#NoExcuses

As I sit down to write this blog I have ice on my swollen knee, a pillow propped behind my ever-aggravated neck and a pillow under my legs so as not to irritate the herniated disc or finicky facet joints in my low back. I am consciously taking deep breaths to ward off anxiety and am looking forward to a good night's sleep that will allow me to have a more balanced mindset tomorrow. I still worked out today, and I will again tomorrow, and I am about to tell you why most injuries should not be your reason for avoiding exercise. 

 

Whether your life is an active one or currently a sedentary one, we have all experienced injuries; however, they are generally of different natures. 

 

Injuries that occur in sedentary individuals typically come on gradually (although they may seem sudden). Have you ever coughed and injured a disc in your back? It probably wasn't the cough, but rather daily sitting, incorrect movement patterns and weak surrounding structures that led to the back injury. Or perhaps you or someone you know has a gradual disc herniation in their neck or a bump at the base of their neck from the damaging posture typically assumed when in front of a computer all day or when texting. Additionally, when we sit for an extended period of time (i.e. more than 20-30 minutes at a time) we can cause our hip flexors to become tight, which can lead to low back pain as well. You may have also heard of "movie goers knee" which occurs when the knee has been bent for too long, causing a dull ache in the knee cap. Weak quadriceps and tight hip flexors can contribute to this condition.

 

These gradual injuries should not be your reason for exexercise avoidance, as exercise is a big key to your rehabilitation!
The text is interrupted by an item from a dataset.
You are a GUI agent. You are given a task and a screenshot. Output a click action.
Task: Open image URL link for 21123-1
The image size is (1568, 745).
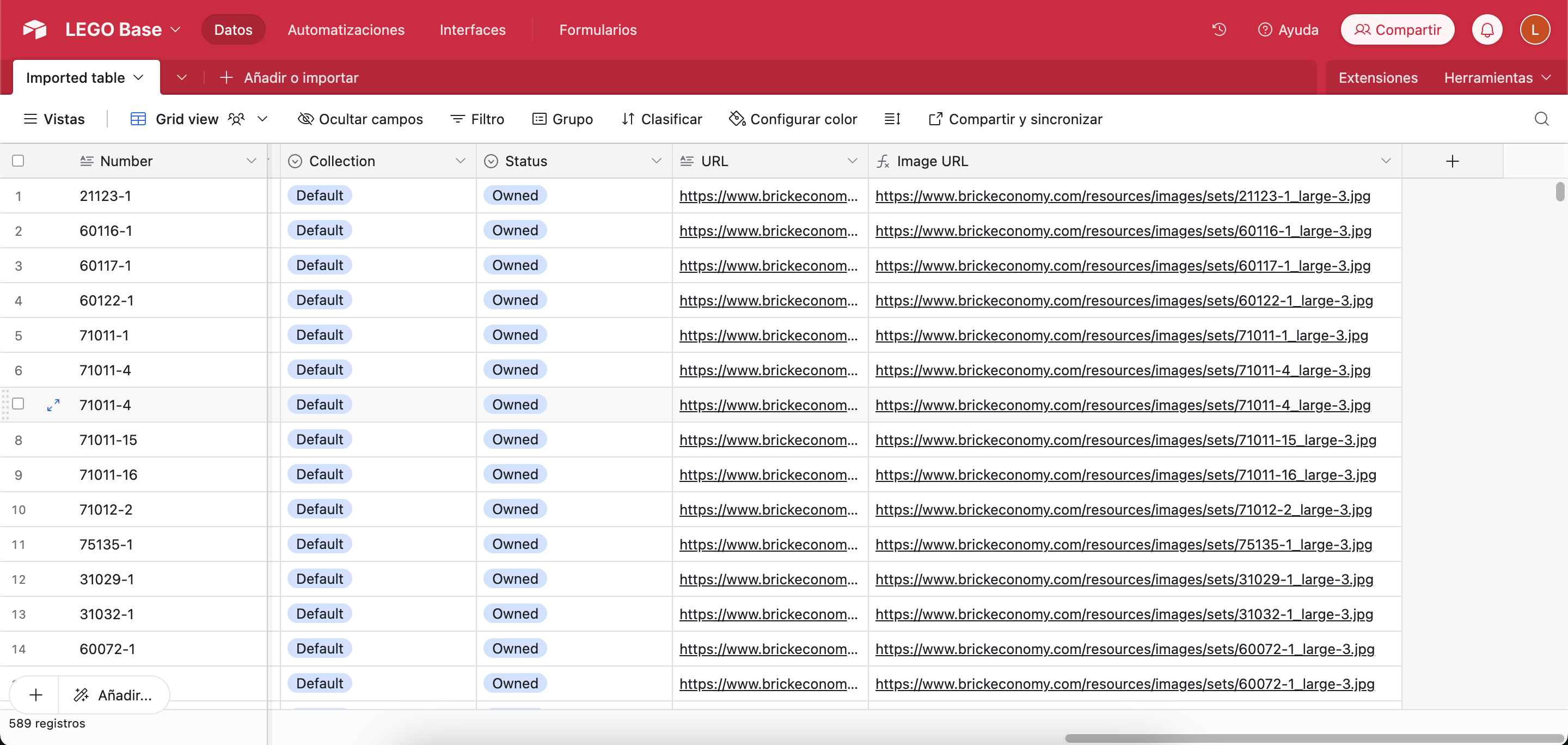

Low back pain? Core work and the implementation of proper movement patterns will help you (note: sit ups and crunches are not the way to build a strong back). Knee pain? Let's strengthen the musculature surrounding your hip and knee. The bonus is that if you do incorporate appropriate exercise into your routine, the likelihood of you experiencing that injury again goes down! These situations often call for a qualified professional, like a chiropractor or educated personal trainer, to ensure your exercise routine is safe and beneficial. 

 

Injuries that occur in active individuals often occur acutely, like when a soccer player experiences a bad tackle and tears their ACL or when a hockey player crashes into the boards and separates their shoulder.  Although, be aware of incorrect movement patterns when exercising that can eventually turn into an injury (ex. deadlifting incorrectly and eventually herniating a disc). While it may be necessary to avoid using that separated shoulder, that doesn't mean you have to completely avoid activity. Body weight squats, biking, lunging and step ups are all examples of exercises that are still possible in that situation.

 

Then of course we have our mental state to consider. Exercise has been proven to be an effective way to manage a variety of mental illnesses and disorders including depression and anxiety. The conundrum here is that if you are depressed it can be impossible to get yourself up and out for that walk or into the gym. Everybody's experiences with mental health are different, and sometimes you are simply in survival mode. It is important not to beat yourself up about missing workouts, work or other tasks or events when you are in this place. However, when you are not in that place exercise can stabilize mood, alleviate the intensity of depression and provide an outlet for a lot of that anxious energy. 

 

While rest definitely has it's place, it is important to identify when you are taking care of yourself and when you are using injuries as a excuse to not exercise. Of course if you are injured, struggling with your mental health or worried about becoming injured you should speak to the appropriate health care provider before commencing an exercise routine. 

 

When implemented appropriately, exercise can elevate your physical and mental health. Injuries and limitations should be viewed as one more reason to exercise, rather than reason to avoid it. As always just remember that you are worth the effort it takes.